James Levine led the BSO in a rousing performance of the work Thursday night, conveying most of the grandeur of its profile but also reveling in its tiny nooks and crannies. It was playing of immense clarity and precision, with tempos and dynamics shaded in minute degrees and pacing carefully calibrated. This is a work that contains Whitmanesque multitudes -- the high and the low, the earthy and the ethereal -- and Levine seemed to want you to hear every last note.
The titles Mahler gave to the various movements as they were taking shape suggest a kind of supernatural listening tour ("What the flowers in the meadow tell me," "What the animals in the forest tell me," "What humanity tells me," and so on) but Mahler actually wrote the work from a tiny composer's hut nestled in the Austrian Alps. As he once famously suggested, the rugged beauty of his surroundings made its way almost palpably into the score.

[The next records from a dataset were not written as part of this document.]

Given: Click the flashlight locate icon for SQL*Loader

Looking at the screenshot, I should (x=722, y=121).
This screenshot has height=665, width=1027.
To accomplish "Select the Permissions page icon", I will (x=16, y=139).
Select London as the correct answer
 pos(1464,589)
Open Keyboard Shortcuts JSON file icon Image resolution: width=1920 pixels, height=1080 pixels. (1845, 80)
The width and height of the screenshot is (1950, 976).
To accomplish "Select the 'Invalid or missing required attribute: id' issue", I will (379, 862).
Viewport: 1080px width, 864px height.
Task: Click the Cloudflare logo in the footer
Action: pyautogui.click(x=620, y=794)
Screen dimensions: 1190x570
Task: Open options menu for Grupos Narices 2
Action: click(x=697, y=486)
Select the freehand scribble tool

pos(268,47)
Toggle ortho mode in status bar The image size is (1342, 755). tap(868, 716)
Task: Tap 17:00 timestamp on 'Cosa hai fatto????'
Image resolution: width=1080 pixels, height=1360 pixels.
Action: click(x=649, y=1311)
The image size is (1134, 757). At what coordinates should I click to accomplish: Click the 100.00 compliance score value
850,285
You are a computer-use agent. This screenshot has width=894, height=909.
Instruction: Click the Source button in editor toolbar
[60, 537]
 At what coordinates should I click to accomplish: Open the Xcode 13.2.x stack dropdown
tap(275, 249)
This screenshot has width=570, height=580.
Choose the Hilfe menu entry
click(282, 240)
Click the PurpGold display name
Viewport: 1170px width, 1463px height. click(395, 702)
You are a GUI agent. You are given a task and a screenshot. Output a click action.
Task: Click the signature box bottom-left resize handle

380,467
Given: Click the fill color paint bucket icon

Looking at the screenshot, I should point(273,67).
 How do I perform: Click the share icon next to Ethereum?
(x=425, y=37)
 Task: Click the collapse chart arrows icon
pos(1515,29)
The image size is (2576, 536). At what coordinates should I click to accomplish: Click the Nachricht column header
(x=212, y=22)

The orchestra rose to the occasion Thursday night, with the brass shining brightly from the opening fanfare, which the horns played with lapidary force. The principal trombonist, Ronald Barron, also contributed handsomely to the first movement. The second and third movements had a chamber music-like delicacy, with Thomas Rolfs playing the posthorn solo with a clear and warm tone. Mahler calls for this solo to be played from offstage, giving the impression of a kind of noble song drifting in from a place unseen.
As the mezzo-soprano soloist, Stephanie Blythe brought generous quantities of dark, liquid tone to the fourth movement, based on a text by Nietzsche. In the fifth, the orchestra was joined by the American Boychoir and the women of the Tanglewood Festival Chorus, both in fine form. Levine took the beautifully spiraling final movement at a slower tempo than I have ever heard it played. There was a striking transparency to the interweaving lines, but whatever the slow tempo may have added in clarity, it seemed to sacrifice in dynamism, and the sweeping, smoldering quality of the music's lyricism at times proved elusive. Nevertheless, the cumulative force of this performance was substantial. After the work's blazing conclusion, the orchestra was given a swift and well-deserved ovation.